[Stored data entries]
::::::

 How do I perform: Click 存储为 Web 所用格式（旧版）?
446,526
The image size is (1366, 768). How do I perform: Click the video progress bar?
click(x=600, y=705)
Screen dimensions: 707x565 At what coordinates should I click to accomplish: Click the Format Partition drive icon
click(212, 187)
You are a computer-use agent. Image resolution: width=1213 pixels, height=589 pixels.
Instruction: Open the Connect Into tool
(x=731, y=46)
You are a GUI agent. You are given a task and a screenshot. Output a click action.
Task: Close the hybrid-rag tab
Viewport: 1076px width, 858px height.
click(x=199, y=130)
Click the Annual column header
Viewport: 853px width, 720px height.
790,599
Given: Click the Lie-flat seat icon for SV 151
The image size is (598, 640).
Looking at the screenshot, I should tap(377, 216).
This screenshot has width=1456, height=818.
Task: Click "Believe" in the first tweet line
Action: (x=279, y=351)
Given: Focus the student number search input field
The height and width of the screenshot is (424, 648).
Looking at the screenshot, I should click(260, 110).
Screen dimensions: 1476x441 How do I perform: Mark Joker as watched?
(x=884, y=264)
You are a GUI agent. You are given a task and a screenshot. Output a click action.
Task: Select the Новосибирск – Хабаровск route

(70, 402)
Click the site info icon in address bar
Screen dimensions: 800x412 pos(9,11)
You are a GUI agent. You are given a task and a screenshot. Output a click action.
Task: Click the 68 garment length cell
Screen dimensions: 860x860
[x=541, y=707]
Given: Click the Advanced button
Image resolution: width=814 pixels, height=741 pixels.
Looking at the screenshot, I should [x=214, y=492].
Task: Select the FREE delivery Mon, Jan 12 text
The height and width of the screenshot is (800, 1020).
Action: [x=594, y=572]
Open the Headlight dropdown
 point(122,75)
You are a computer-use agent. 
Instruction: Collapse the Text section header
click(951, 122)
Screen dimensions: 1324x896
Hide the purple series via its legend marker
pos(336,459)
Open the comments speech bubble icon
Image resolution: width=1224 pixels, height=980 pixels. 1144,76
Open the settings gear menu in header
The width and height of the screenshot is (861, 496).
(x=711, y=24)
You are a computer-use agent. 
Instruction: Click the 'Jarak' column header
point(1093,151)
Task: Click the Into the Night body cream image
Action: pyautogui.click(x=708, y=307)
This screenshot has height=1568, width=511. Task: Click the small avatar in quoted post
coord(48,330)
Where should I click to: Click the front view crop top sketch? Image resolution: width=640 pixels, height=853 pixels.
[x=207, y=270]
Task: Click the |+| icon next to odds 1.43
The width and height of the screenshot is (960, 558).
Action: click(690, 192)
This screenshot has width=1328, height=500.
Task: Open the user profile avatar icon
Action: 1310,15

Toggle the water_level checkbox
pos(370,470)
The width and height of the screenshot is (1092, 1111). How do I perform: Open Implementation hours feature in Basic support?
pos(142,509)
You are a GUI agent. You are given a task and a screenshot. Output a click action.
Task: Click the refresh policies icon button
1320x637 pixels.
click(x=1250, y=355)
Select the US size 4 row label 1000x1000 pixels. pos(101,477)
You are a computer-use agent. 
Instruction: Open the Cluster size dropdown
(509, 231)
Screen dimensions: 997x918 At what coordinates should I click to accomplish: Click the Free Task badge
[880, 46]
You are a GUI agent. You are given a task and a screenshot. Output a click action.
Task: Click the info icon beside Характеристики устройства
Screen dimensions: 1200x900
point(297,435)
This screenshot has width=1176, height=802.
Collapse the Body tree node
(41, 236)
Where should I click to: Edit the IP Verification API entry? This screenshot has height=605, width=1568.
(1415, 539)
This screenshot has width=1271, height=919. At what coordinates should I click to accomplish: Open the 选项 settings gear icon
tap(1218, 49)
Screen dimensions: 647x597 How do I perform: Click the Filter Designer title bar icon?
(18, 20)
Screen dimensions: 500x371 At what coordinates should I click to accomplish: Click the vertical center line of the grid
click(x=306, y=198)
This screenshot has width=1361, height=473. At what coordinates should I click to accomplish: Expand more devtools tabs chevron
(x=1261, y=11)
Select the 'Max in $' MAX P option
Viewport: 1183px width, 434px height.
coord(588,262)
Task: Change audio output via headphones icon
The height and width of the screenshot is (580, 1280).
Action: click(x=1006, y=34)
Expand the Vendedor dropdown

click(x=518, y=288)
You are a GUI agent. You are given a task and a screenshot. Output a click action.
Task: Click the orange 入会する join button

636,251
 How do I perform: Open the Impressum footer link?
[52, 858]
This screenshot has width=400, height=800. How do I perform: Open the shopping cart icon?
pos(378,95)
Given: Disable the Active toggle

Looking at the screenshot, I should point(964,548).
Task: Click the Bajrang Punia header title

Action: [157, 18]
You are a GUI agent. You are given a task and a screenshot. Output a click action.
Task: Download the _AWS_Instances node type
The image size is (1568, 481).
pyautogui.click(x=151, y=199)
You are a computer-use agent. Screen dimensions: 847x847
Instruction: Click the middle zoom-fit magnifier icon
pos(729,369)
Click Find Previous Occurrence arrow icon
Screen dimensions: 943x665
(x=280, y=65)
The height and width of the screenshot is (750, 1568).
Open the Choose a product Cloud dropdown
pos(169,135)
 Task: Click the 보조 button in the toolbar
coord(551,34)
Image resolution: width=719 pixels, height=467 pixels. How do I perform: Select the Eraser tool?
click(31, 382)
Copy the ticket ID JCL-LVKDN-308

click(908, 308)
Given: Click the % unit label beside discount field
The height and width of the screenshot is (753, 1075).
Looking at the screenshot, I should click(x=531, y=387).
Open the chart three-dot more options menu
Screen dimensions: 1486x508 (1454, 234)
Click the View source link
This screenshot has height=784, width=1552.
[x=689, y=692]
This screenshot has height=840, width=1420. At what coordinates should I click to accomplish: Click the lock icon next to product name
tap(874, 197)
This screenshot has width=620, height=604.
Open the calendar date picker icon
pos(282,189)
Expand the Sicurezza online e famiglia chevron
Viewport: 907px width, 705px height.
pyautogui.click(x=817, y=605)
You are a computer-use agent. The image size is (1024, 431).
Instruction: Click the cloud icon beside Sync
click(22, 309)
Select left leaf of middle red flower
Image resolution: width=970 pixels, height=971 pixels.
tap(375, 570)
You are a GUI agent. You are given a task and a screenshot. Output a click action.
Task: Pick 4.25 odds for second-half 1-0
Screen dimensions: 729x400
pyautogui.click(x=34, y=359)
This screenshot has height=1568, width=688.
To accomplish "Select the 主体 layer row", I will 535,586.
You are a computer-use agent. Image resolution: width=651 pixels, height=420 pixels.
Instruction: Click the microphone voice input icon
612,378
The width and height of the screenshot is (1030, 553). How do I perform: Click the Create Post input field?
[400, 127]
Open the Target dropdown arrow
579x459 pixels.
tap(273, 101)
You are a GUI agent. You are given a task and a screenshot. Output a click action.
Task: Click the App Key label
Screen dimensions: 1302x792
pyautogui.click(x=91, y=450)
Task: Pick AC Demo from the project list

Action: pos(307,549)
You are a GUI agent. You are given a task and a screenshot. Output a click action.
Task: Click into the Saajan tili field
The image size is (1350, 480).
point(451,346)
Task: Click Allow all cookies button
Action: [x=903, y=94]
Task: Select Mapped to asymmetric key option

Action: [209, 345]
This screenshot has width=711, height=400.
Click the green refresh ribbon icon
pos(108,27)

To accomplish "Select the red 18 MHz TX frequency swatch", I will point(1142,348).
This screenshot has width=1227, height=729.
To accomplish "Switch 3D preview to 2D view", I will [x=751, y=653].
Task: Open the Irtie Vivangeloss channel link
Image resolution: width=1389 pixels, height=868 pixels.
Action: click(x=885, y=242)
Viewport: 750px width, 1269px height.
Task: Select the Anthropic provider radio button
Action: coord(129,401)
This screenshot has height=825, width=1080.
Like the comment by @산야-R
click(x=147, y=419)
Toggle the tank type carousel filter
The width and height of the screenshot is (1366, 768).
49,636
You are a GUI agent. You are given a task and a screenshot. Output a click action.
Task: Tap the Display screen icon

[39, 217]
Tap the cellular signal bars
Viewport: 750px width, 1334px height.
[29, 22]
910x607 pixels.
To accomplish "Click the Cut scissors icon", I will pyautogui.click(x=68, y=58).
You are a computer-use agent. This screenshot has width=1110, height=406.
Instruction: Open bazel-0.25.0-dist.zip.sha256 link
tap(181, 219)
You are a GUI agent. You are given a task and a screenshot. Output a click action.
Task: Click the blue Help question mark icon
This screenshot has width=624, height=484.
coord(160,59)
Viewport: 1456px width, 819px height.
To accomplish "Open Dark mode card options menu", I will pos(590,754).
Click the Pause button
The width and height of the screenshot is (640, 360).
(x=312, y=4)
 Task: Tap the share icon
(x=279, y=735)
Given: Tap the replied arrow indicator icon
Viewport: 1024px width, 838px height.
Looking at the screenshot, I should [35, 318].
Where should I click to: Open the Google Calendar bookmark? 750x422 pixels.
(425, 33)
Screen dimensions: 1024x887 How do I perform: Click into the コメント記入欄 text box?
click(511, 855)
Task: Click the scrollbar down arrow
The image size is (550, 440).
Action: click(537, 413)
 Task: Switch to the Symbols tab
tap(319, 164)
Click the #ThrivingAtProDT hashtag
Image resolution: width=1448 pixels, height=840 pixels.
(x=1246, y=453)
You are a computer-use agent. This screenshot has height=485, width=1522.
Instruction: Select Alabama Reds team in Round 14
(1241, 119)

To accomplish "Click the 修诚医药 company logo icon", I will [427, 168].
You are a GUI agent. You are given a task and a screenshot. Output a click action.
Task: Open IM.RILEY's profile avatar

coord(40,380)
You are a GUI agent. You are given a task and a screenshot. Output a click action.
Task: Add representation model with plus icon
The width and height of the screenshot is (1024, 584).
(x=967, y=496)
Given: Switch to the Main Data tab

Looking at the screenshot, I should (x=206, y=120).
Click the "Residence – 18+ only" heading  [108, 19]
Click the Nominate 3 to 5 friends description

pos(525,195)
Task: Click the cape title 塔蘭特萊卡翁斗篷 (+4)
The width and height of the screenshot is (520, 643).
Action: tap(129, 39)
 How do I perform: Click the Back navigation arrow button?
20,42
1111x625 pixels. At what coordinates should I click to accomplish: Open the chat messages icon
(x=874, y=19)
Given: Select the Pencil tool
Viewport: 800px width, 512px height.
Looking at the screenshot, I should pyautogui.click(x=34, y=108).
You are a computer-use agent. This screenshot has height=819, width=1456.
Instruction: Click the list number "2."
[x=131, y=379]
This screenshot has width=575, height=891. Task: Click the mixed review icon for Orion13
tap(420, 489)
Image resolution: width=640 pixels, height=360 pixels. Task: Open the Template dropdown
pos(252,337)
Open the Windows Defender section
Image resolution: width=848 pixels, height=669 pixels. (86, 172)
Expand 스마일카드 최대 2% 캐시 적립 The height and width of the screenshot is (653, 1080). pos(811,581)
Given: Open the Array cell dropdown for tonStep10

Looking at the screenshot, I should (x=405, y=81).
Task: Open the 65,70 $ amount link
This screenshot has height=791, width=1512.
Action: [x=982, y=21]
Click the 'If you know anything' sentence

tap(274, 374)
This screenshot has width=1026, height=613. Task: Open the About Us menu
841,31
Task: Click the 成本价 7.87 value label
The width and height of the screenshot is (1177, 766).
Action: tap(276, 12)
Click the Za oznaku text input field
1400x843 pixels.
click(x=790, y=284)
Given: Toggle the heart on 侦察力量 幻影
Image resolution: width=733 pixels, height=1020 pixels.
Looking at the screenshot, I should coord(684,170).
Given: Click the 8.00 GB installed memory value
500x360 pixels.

::::::

▸ Instructions to follow: If a line falls between the first line of the records and the line containing "Task: Close the hybrid-rag tab", inclusive, repeat it exactly; leave out all others.

▸ Answer section:
 How do I perform: Click 存储为 Web 所用格式（旧版）?
446,526
The image size is (1366, 768). How do I perform: Click the video progress bar?
click(x=600, y=705)
Screen dimensions: 707x565 At what coordinates should I click to accomplish: Click the Format Partition drive icon
click(212, 187)
You are a computer-use agent. Image resolution: width=1213 pixels, height=589 pixels.
Instruction: Open the Connect Into tool
(x=731, y=46)
You are a GUI agent. You are given a task and a screenshot. Output a click action.
Task: Close the hybrid-rag tab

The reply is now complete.